[Given request]:
Render each line of the items below as a JSON list of strings, one string per line, and leave out any blank lines.

[Dataset records]:
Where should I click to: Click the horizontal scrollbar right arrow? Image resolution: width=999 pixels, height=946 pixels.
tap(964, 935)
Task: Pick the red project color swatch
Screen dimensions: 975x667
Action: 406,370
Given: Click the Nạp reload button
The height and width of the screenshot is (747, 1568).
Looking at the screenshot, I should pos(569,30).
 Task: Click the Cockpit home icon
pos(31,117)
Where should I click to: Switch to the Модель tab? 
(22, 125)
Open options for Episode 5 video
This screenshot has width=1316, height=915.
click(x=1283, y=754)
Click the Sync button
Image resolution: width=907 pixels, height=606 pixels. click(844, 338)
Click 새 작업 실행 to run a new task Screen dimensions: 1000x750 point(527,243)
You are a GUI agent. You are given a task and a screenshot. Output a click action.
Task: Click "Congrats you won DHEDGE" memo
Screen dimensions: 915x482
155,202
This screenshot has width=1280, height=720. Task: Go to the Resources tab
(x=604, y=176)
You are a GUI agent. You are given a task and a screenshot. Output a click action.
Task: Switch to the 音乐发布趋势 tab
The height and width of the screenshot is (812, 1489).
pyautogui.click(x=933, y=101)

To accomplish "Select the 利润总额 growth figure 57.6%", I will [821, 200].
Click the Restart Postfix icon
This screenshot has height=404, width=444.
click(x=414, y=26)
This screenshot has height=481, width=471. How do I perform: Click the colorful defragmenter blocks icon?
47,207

[Task response]:
[
  "Where should I click to: Click the horizontal scrollbar right arrow? Image resolution: width=999 pixels, height=946 pixels.",
  "tap(964, 935)",
  "Task: Pick the red project color swatch",
  "Screen dimensions: 975x667",
  "Action: 406,370",
  "Given: Click the Nạp reload button",
  "The height and width of the screenshot is (747, 1568).",
  "Looking at the screenshot, I should pos(569,30).",
  " Task: Click the Cockpit home icon",
  "pos(31,117)",
  "Where should I click to: Switch to the Модель tab? ",
  "(22, 125)",
  "Open options for Episode 5 video",
  "This screenshot has width=1316, height=915.",
  "click(x=1283, y=754)",
  "Click the Sync button",
  "Image resolution: width=907 pixels, height=606 pixels. click(844, 338)",
  "Click 새 작업 실행 to run a new task Screen dimensions: 1000x750 point(527,243)",
  "You are a GUI agent. You are given a task and a screenshot. Output a click action.",
  "Task: Click \"Congrats you won DHEDGE\" memo",
  "Screen dimensions: 915x482",
  "155,202",
  "This screenshot has width=1280, height=720. Task: Go to the Resources tab",
  "(x=604, y=176)",
  "You are a GUI agent. You are given a task and a screenshot. Output a click action.",
  "Task: Switch to the 音乐发布趋势 tab",
  "The height and width of the screenshot is (812, 1489).",
  "pyautogui.click(x=933, y=101)",
  "To accomplish \"Select the 利润总额 growth figure 57.6%\", I will [821, 200].",
  "Click the Restart Postfix icon",
  "This screenshot has height=404, width=444.",
  "click(x=414, y=26)",
  "This screenshot has height=481, width=471. How do I perform: Click the colorful defragmenter blocks icon?",
  "47,207"
]